**Required tasks**
A. In the congress text, list each person who is introduced with the word "from," along with the body or place named after "from."
B. Return the portion of the congress text starting with "Alex Kempshall spoke" and going on through "European Union imperialism.", copied word for word.

He concluded: “Socialism is essential to eliminate exploitation, unemployment, poverty, economic crisis and war. Socialism is the only solution to climate change, pollution and global warming. Let us work together to build the movement that will ensure that this century becomes the era of socialism.”
Delegates then warmly welcomed Comrade Jong In Song from the DPRK embassy in London who conveyed the greetings of Workers Party of Korea to the Congress and wished it well.
The financial crisis gripping the NHS sparked many contributions to debate in the Congress. Peter Hendy from the North West District of the NCP, who is a psychiatric nurse, told the Congress: “The NHS is suffering a financial crisis that can only get worse, despite record levels of expenditure.
“It is estimated that the NHS is £900 million in debt with no sign of the crisis abating. Health trust deficits are causing cuts in patient care and staff jobs. More beds, jobs and even whole hospitals face the axe to meet cash shortfalls.
“To cut costs and slash budgets has meant sacking workers, freezing pay and slashing services to the bone. Nurses and other health workers are being offered a pathetic 1.5 per cent pay increase – which at half the rate of inflation is effectively a pay cut.
“Twenty thousand workers are set to lose their jobs, 30 community hospitals are threatened with closure and 50 per cent of emergency departments could be axed.”
He also spoke on the crisis in mental health care: “High rates of suicide and of psychosis in prisons – estimated to be ten times higher than in the general population, demonstrate a complete failure to provide and develop appropriate services to meet prisoners’ mental health care needs.
“An unprecedented growth in the prison population demonstrates that prisons have now become the new psychiatric hospitals, warehousing society’s most vulnerable and stigmatised sections of the population.”
He went on to explain the reasons behind the crisis: the internal NHS market, in which “patients become no more than units of exchange in which managers conduct purchasing agreements”, the private finance initiative and the introduction of foundation status hospitals.
“Speak to anyone in the health service and they will describe a collective mood of demoralisation created by overwork and underpay,” Peter said. And he quoted a leftwing colleague: “When Margaret Thatcher left Downing Street, she shed a tear. I don’t want Tony Blair to shed a tear when he leaves Downing Street. I want him to be led away in handcuffs!”
Ann Rogers from the Southall NCP spoke against the Government’s plans to replace Trident with a new submarine-based nuclear weapons programme. “This is not a simple replacement,” she said, “this is an upgrade costing up to £75 billion.” Ann pointed out that this was in breach of the Nuclear Non-Proliferation Treaty and also a threat to the environment. “War and weapons damage the environment worse than anything else,” she said.
Alex Kempshall spoke of the NCP delegation to People’s China and that country’s rapid economic growth and drive to eliminate poverty.
Stefan Eggerdinger, representing the Workers’ League for the Restoration of the German Communist Party (AWfKPD) told the Congress about his party’s efforts to expose and combat German and European Union imperialism.
Severino Menendez from the Communist Party of the Peoples of Spain (PCPE) also spoke of European Union imperialism, the International Monetary Fund and the World Trade Organisation. He pointed out that when Israel attacked and invaded Lebanon Bush and Blair delayed any response from the international community. Only when the Lebanese resistance was winning, were international peace-keeping forces sent, and then to the invaded country, not the aggressor.

**Records**
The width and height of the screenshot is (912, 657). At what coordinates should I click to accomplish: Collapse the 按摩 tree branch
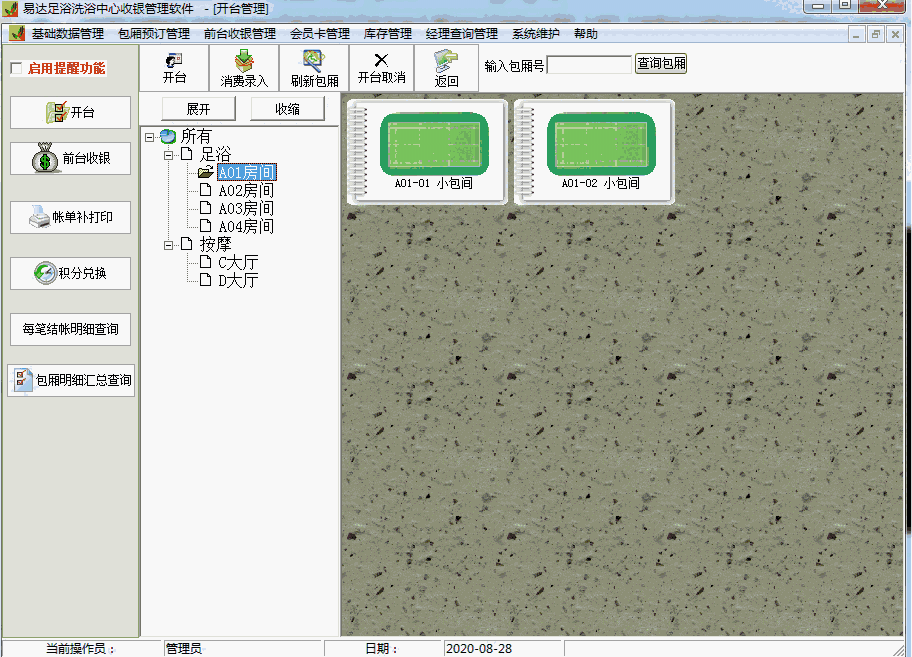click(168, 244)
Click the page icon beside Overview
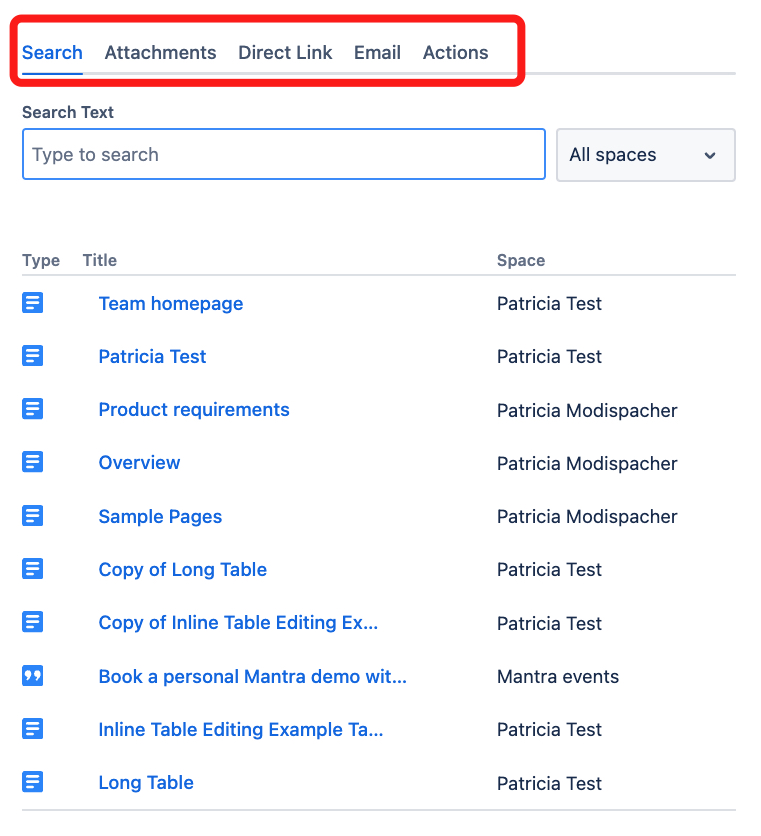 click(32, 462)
--
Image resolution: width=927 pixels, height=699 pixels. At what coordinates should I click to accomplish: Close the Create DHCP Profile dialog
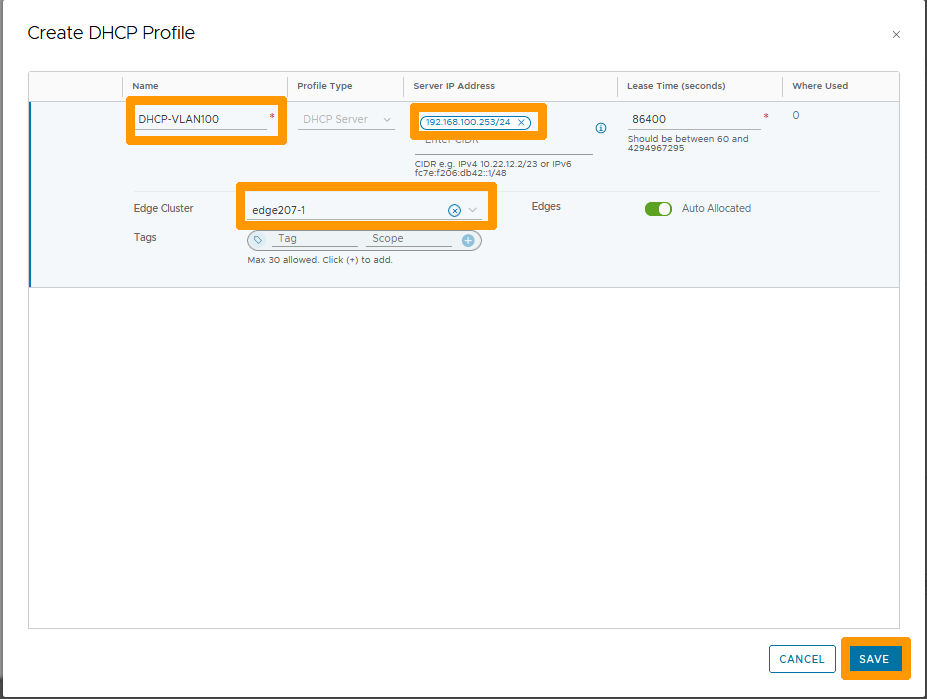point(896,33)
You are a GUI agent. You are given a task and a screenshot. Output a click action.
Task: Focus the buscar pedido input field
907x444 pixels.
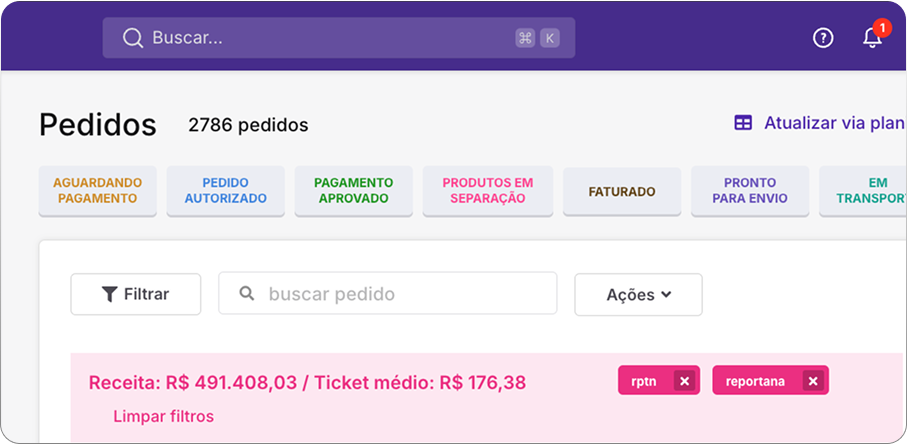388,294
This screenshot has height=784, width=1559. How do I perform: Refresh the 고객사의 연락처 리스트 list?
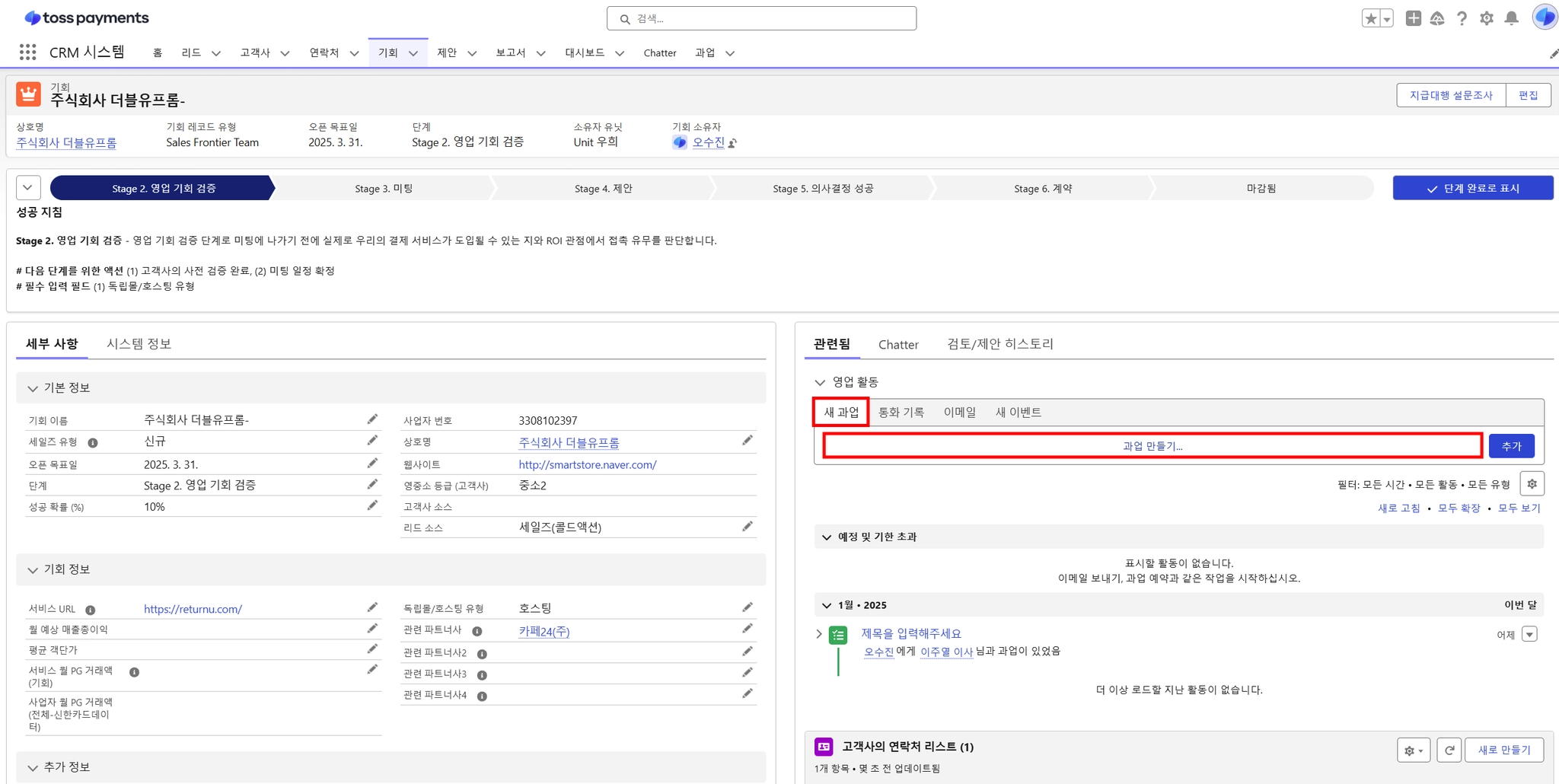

**Outputs in order**
A.
- Comrade Jong In Song, from the DPRK embassy in London
- Peter Hendy, from the North West District of the NCP
- Ann Rogers, from the Southall NCP
- Severino Menendez, from the Communist Party of the Peoples of Spain (PCPE)

B.
Alex Kempshall spoke of the NCP delegation to People’s China and that country’s rapid economic growth and drive to eliminate poverty.
Stefan Eggerdinger, representing the Workers’ League for the Restoration of the German Communist Party (AWfKPD) told the Congress about his party’s efforts to expose and combat German and European Union imperialism.